I’m not sure there’s been more surprising news since conference realignment started way back when than the news that broke this afternoon: USC and UCLA are headed to the Big Ten. Given both the geographic and cultural differences involved, it’s a wild turn of events.
But I suppose nothing can be a true shock in realignment anymore, not with the money involved. The Big Ten and SEC are in position to dominate the landscape for a long time to come, and the Pac-12 will just keep on lagging—a reality that prompted the LA schools to explore moving leagues.
The question now is whether or not dominoes begin falling in large numbers once again. The ACC’s member schools signed a grant-of-rights deal well into the 2030s which theoretically bars any of them from leaving, but let’s safely assume there’s nothing a school determined to leave can’t finagle its way out of.

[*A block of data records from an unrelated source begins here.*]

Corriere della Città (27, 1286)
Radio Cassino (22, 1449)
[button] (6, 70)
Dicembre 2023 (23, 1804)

Does the ACC also begin to erode, losing members to both the Big Ten and the SEC in the coming months or years? How advanced have discussions been elsewhere? The OU/Texas to the SEC and USC/UCLA to the Big Ten moves were basically kept successfully under wraps until they were done deals, which just makes me wonder what else might be pending.

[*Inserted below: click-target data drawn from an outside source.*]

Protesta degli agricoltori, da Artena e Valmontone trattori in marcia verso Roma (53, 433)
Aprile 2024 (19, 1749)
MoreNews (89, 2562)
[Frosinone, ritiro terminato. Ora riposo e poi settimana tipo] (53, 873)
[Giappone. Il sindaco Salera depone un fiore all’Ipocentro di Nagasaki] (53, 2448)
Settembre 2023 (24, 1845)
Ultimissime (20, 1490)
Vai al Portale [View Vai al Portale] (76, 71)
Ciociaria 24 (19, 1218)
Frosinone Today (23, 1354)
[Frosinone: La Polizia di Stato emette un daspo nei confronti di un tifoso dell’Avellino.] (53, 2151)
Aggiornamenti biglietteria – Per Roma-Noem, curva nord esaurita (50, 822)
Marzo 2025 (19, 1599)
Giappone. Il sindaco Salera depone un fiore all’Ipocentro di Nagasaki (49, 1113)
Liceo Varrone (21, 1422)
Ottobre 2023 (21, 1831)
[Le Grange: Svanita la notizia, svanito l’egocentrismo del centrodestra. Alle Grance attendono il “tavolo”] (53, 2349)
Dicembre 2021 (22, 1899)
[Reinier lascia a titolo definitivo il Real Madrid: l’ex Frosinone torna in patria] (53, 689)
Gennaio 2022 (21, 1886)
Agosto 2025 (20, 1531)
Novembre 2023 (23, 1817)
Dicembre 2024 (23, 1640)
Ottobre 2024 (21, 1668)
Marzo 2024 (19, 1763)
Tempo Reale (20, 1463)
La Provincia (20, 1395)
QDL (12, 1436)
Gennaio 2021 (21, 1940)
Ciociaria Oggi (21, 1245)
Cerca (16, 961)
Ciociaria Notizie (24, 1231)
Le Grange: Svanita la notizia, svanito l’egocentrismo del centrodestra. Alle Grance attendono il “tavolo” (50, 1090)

The ACC’s pipe dream of adding Notre Dame in football almost certainly died today. It’s not just that the Big Ten can offer more lucrative membership perks, but now it has another of the Irish’s traditional rivals (USC) in the fold.
Without that hail mary for stability, it looks increasingly like we’re headed into another tenuous period for the ACC. Now we’ll find out of the league has a bold move of its own.